Ratzke verkörpert das Zwischenwesen Hedwig, das in einem abgehalfterten Hamburger Nachtclub gelandet ist, und seine Geschichte erzählt, mal derb, mal zart und verletzlich. Da findet man sich als Mann im Publikum schon mal unter dem schwarz-rot-goldenen Fransenröckchen der glitzernden Hedwig wieder und muss sich ein bisschen besteigen lassen. Ratzke gibt den Zuschauern die volle Breitseite und lässt sich gern dazu hinreißen, schäumendes Astra zu verspritzen und seine “Schnecken” zu mahnen, ihm nicht unters Röckchen zu gucken.
Die Stimmung ist Bombe, allein: Im ersten Teil fehlt es dem Abend ein wenig an der zarten und teilweise niederschmetternden Melancholie, die die Vorlage mitbringt.
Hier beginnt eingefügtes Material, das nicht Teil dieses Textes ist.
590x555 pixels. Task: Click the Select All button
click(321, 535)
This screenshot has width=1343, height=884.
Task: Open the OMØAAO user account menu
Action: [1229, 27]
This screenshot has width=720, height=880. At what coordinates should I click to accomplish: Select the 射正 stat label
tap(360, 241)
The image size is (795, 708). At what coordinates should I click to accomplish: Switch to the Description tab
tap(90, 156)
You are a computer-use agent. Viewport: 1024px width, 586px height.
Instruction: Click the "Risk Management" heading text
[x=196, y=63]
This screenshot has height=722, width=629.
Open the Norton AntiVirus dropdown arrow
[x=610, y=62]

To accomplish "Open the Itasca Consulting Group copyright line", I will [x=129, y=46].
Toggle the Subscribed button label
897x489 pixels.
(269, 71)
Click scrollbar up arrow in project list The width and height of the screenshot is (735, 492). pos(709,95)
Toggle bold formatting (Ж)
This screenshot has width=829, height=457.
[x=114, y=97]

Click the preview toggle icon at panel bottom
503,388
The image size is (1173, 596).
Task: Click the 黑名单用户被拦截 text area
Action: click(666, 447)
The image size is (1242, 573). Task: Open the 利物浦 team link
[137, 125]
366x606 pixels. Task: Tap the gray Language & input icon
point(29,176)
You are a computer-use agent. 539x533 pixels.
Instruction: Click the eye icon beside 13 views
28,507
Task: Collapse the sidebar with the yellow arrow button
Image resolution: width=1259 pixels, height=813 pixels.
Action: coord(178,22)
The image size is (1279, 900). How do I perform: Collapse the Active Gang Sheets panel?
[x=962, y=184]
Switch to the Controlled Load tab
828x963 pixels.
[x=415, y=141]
Ratzkes Berliner Schnodderschnauze lässt die Menge jubeln und die zarte Hedwig teilweise hinter sich. Dennoch: Da sitzt jede Bewegung, jeder kaputte Ton dieser grandiosen Musik zwischen Glam, Powerpop, Country und Rock’n’Roll ist voll da.
Die zweite Hälfte darf dann doch etwas bitterer werden. Hedwig hat eine neue Liebe in dem Akne-geplagten Jesus-Freak Tommy gefunden und berichtet von der wilden Zeit im Wohnwagen, wo die beiden gemeinsame Songs schreiben. Dass auch Tommy Gnosis – so sein der griechischen Übersetzung des Wortes “Erkenntnis” entliehener Künstlername – aufgrund des “angry inches” nie ihre Vorderseite lieben konnte, liegt in der Ironie des Schicksals. Auch er wird Hedwig letztlich sitzen lassen – umso bitterer, da er mit den gemeinsamen Songs zum Superstar wird. Das alles lässt Regisseur Warns über eine schlichte Box erzählen, die die Bandmitglieder oder Jetzt-Ehemann Yitzhak (Maria Schuster) zeitweise öffnen, um ihr Töne und Nebel der Vergangenheit zu entlocken, die Hedwig kaum erträgt.
Es ist ein Abend, der den Songs und ihrer Wirkung zu Beginn manchmal mehr Raum lassen könnte – und dann im zweiten Teil vollends seinen Rhythmus findet. Ratzke ist eine Naturgewalt, die über die Bühne fegt, und er hat das Zeug zur Bitterkeit, die die Figur benötigt. So herrlich queer, androgyn, flirtend weiblich und derbe männlich, wie nur ein Zwitterwesen es sein kann. Es lohnt sich, diesen besonderen Abend noch mitzunehmen, bevor er wieder nach Berlin weiterzieht.